Das Ablaufen eines Aufenthaltstitels im Aufnahmestaat schliesst die Anwendung von Art. 50 AsylG nicht von vornherein aus. Massgeblich ist, ob Anhaltspunkte vorliegen, dass die Behörden des Aufnahmestaats Schutz gewähren bzw. den Aufenthaltstitel erneuern würden. Fehlen solche Anhaltspunkte oder ist kein aktuelles Interesse an der Durchführung des Asylverfahrens dargelegt, kann dies dazu führen, dass dem Gesuch nicht inhaltlich nachgegangen wird.

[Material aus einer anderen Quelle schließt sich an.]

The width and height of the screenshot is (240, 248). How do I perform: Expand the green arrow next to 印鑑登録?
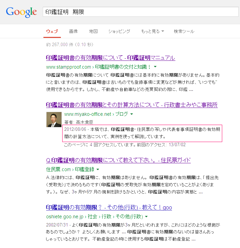click(98, 169)
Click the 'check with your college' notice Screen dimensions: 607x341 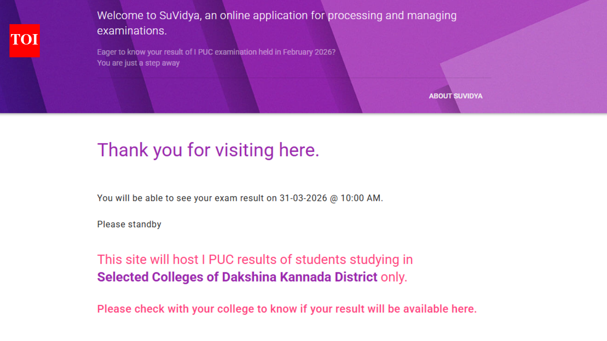pyautogui.click(x=286, y=308)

“4), che il fatto che il permesso di soggiorno dei ricorrenti sia, nel frattempo, scaduto non significa neppure che la Grecia non garantisce loro protezione (cfr. per analogia quanto previsto per la possibilità di rinnovare un'autorizzazione di soggiorno scaduta per le persone che beneficiano di una protezione internazionale nelle sentenze D-4718/2021 del 3 febbraio 2023 del consid. 5.5.1 e relativi riferimenti), che invero, non vi sono elementi che permettano di ritenere che le autorità greche negherebbero il rinnovo dello stesso in violazione dell'art. 24 par. 1 della Direttiva 2011/95/UE del Parlamento e del Consiglio del 13 dicembre 2011 recante norme sull'attribuzione, a cittadini di paesi terzi o apolidi, della qualifica di beneficiario di protezione internazionale, su uno status uniforme per i rifugiati o per le persone aventi titolo a beneficiare della protezione sussidiaria, nonché sul contenuto della protezione riconosciuta [rifusione]; GU L 337/9 del 20 dicembre 2011), che essi non adempiendo poi né alle condizioni previste dall'art. 50 LAsi né a quelle poste all'art. 2 par. 1 dell'Accordo rifugiati, non possono prevalersi di tali norme neppure per analogia, e la Svizzera non è pertanto in alcun modo tenuta ad accordare l'asilo agli insorgenti ai sensi dell'art. 2 LAsi (cfr. per casi analoghi le sentenze del Tribunale D-5603/2023 del 15 gennaio 2024 pag. 6; D-918/2022 del 19 aprile 2023 consid. 4.5.3; D-4718/2021 del 3 febbraio 2023 consid. 5.5.1), che per il resto, i ricorrenti appaiono con le loro argomentazioni volere in realtà usufruire di un trattamento più favorevole rispetto al dispositivo legale previsto in materia, che però non corrisponde alle normative vigenti ed alla volontà espressa dal legislatore in proposito, che pertanto, è ancor più evidente che nel caso di specie i ricorrenti non hanno dimostrato alcun interesse attuale a che si entri nel merito della loro domanda d'asilo (cfr. anche nel senso le sentenze del Tribunale D-5603/2023 del 15 gennaio 2024 pag. 6; D-918/2022 del 19 aprile 2023 consid. 4.5.4; D-4433/2021 del 16 febbraio 2023 pag.”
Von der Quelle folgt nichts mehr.